Studio album by John Dahlbäck
- Released: May 2010
- Genre: House, electro house, progressive house, electro
- Length: 106:10
- Label: Pickadoll Records

= Mutants (John Dahlbäck album) =

Mutants is the debut album from the Swedish house artist, producer, remixer and DJ, John Dahlbäck. Mutants features tracks from previous years of Dahlbäck's music career, as well as recent chart-topping hits.
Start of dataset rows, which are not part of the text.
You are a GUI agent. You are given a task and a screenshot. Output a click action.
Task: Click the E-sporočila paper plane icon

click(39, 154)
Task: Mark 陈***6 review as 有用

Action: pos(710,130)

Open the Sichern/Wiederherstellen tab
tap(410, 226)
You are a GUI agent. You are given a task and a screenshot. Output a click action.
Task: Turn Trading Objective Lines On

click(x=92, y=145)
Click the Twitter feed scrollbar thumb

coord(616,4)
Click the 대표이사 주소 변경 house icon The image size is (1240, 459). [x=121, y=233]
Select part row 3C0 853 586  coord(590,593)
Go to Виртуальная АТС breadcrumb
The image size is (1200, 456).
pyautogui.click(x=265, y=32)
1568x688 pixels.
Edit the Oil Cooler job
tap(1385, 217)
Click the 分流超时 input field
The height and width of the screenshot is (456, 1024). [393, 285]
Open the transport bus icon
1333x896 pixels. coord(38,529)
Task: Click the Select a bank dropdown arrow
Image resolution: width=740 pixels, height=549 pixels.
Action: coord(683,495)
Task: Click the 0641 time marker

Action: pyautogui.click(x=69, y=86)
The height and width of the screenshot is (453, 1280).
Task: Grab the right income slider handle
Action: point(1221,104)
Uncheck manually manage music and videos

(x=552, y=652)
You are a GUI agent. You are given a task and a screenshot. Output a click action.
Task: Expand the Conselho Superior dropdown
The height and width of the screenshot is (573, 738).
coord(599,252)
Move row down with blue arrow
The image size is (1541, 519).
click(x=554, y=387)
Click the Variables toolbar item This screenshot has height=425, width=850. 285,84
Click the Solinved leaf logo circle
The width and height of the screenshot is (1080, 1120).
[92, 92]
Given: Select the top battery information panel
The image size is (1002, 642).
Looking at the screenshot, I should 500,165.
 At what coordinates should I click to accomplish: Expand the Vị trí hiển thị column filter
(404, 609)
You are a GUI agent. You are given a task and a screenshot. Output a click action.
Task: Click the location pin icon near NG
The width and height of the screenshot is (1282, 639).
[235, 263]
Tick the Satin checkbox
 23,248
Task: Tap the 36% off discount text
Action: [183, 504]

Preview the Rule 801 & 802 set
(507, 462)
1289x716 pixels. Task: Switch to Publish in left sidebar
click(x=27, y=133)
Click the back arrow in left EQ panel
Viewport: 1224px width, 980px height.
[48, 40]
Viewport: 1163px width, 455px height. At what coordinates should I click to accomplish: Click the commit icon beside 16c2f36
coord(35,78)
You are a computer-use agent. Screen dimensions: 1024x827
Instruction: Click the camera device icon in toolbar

The album was officially released as a digital download on iTunes and Beatport in May 2010.

==Track listing==
1. "Borderline" - 6:37
2. "Hustle Up" - 6:30
3. "Is This For Love?" - Original Club Mix (Kaliber featuring Elodie) - 6:51
4. "Don't Speak" - 5:40
5. "Lick My Deck" (with Sebastian Ingrosso) - 8:04
6. "Gasoline" (by Huggotron) - 5:12
7. "Love Inside" - Dub Mix (featuring Andy P) - 6:53
8. "If You Give Me" - 6:18
9. "Nothing Is For Real" - Mark Knight Remix (featuring Erika Gellermark) - 7:26
10. "Autumn" - Extended Mix - 7:22
11. "Everywhere" (featuring Andy P) - 5:29
12. "Blink" - 6:19
13. "Bingo" - Extended Original Mix (featuring Elodie) - 6:49
14. "Pyramid" - Dirty South Remix - 7:39
15. "Human Animal" - John Dahlbäck Remix (by Young Rebels & Francesco Diaz) - 6:44
16. "Out There" (featuring Basto!) - 6:24

==Production==
Mutants consists of many tracks which have been released by Dahlbäck over the past few years. Borderline, Hustle Up, Love Inside, Autumn, Everywhere, Blink, Out There, Bingo and Pyramid were all released as singles over time.

==Reception==
The album was generally well received and obtained fairly positive reviews both critically and from the general public.